**DOCUMENT EXTRACT:**
Sola Mahfouz, co-author of Defiant Dreams, reflects on her own education journey and the power of education to empower women to make their own choices and find their individual selves.

Education allowed me to break away from old myths and thinking, creating new possibilities. Education also gave me the intellectual arsenal to defend myself against what others claimed I was.

The oft-cited African proverb—“If you educate a man, you educate an individual, but if you educate a woman, you educate a nation”—has always left me cold. It implies that the only value of a woman’s education is to make her a better mother, especially to her sons, traditionally viewed as the nation’s future leaders.

Luckily, another voice spoke to me more intimately: “Education is like opening a window to the world,” my grandfather said. “A window that lets in the breezes of other people’s wisdom and sends out yours to them.” He had never been to school. He taught himself. I grew up listening to how he would put down his book or his pen only when he was too sick to hold them. He went on to become a renowned scholar and poet. For him, learning was a sacred act and a way to affirm his presence in this world.    

My self-education

When I was 14, I barely knew how to read or write in English or even do basic arithmetic. But my grandfather’s words had power—they inspired me to become self-taught. Because of that, I am now a researcher at Tufts University, developing quantum algorithms.

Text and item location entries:

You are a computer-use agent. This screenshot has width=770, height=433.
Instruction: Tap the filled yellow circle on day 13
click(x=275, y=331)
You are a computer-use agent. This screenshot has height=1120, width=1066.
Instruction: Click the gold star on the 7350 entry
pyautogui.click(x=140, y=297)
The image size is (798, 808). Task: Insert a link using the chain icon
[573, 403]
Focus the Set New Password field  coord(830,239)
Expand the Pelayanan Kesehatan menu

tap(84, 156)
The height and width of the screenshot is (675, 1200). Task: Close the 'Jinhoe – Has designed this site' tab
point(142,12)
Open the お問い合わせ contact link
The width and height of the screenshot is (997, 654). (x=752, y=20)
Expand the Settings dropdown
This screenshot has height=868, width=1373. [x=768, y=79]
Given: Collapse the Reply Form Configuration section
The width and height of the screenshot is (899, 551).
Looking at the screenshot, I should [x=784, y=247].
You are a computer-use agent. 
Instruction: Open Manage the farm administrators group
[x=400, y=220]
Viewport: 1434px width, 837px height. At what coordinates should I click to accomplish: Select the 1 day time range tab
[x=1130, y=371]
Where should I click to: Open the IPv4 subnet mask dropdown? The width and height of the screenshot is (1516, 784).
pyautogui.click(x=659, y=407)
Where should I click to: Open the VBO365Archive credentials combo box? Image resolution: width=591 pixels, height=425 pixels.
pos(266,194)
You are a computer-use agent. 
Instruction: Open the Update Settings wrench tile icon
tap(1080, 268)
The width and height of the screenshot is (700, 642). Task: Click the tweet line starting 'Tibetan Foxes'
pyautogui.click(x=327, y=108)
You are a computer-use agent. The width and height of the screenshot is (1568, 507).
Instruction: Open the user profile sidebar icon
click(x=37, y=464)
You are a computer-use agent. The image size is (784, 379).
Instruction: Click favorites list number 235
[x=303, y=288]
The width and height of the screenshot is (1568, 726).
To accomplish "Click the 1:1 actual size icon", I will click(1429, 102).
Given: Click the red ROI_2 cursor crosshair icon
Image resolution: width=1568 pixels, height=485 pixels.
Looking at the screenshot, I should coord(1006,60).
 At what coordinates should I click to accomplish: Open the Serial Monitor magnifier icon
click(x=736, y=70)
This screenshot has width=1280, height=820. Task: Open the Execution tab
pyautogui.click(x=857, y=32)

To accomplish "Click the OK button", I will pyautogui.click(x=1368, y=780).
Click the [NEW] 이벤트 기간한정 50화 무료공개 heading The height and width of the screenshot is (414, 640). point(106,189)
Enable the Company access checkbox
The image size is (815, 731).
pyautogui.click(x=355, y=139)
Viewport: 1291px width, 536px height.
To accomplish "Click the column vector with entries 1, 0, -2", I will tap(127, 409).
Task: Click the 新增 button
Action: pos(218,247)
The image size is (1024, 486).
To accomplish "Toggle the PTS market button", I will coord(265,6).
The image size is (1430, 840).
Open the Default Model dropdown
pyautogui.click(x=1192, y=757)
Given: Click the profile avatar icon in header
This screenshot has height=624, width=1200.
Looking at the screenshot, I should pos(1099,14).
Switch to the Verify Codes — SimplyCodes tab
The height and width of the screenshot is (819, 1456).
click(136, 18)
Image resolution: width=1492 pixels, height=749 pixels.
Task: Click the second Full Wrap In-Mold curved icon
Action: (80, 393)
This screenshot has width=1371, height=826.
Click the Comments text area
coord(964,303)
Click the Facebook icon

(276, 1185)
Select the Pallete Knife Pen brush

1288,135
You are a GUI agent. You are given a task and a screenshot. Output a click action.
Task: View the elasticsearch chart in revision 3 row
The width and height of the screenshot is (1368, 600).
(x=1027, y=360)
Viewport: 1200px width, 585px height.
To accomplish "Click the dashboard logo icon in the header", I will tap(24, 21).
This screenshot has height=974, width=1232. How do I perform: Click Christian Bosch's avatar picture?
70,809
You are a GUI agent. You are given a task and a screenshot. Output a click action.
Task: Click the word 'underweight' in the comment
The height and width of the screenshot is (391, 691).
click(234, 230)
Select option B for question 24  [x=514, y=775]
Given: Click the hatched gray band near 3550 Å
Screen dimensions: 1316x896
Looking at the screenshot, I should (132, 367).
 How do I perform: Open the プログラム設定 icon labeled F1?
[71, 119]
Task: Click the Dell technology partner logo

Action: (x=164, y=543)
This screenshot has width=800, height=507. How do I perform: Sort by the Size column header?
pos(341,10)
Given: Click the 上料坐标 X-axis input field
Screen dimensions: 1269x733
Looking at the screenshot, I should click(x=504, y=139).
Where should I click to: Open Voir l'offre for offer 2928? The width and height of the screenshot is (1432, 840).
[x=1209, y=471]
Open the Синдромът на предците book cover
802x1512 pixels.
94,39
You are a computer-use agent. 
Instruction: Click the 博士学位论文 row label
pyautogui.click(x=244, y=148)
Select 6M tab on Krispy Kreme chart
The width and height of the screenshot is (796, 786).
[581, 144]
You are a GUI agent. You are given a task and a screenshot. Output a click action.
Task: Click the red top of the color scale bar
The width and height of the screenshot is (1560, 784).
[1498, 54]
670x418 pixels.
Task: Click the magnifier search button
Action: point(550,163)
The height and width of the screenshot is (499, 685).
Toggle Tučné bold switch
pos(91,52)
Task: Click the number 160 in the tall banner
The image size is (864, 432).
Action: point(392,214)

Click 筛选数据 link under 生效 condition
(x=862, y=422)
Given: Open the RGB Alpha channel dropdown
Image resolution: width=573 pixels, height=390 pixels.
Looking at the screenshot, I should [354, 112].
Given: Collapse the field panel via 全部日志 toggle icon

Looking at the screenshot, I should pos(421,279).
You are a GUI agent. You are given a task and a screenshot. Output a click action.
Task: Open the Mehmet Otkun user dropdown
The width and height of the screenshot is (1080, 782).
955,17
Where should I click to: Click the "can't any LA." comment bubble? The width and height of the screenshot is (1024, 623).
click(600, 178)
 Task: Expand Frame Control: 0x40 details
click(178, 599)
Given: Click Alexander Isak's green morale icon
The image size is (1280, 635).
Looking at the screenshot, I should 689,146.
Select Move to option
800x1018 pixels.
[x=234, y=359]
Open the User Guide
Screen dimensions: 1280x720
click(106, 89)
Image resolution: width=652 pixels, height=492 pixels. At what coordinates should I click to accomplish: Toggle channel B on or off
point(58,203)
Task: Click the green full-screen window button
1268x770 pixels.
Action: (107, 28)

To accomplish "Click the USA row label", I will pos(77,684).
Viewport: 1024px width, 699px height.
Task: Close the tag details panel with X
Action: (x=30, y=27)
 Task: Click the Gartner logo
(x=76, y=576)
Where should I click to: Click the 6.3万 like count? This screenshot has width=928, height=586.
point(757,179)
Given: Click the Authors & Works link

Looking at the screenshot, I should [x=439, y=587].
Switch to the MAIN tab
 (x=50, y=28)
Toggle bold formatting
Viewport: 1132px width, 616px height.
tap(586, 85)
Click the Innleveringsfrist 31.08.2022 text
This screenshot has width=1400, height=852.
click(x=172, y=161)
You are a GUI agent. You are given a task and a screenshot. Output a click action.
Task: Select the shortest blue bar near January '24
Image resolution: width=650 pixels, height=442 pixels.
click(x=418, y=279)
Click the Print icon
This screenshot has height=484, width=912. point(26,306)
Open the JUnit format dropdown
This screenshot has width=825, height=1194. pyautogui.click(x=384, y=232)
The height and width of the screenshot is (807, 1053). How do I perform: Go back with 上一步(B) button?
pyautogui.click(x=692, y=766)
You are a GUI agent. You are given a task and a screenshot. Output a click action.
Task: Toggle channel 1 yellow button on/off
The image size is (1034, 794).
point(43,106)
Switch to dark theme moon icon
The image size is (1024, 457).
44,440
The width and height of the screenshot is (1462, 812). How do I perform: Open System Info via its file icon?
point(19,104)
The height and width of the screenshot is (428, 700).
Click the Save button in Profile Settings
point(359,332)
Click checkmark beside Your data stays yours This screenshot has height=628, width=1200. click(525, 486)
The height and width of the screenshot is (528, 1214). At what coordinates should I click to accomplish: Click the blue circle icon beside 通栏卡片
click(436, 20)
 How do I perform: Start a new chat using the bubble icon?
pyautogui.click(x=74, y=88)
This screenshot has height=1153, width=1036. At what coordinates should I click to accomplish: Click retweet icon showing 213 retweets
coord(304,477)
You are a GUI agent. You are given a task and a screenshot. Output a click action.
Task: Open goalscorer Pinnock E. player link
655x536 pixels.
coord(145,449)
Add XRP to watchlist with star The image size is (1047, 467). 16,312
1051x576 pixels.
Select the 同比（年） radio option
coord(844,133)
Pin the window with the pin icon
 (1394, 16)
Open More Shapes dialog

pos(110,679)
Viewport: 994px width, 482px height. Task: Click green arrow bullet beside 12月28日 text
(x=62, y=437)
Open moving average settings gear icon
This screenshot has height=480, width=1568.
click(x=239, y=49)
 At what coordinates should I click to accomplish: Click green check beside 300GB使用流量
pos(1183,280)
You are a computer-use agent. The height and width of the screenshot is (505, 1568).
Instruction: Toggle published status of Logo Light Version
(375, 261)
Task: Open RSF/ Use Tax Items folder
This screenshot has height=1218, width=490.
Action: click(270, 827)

**TASKS AND EXERCISES:**
**1.** Condense the paragraph of the education passage that begins "Luckily, another voice spoke to me more intimately" into a short bulleted list that keeps its main facts.
**2.** According to the education passage, what work does Sola Mahfouz now do at Tufts University?

**RESPONSES TO THE EXERCISE:**
**1.**
- The grandfather described education as a window to the world that lets in other people's wisdom and sends out one's own.
- He never attended school and taught himself.
- He put down his book or pen only when too sick to hold them.
- He became a renowned scholar and poet.
- To him, learning was a sacred act and a way to affirm his presence in the world.

**2.** Sola Mahfouz is a researcher there, developing quantum algorithms.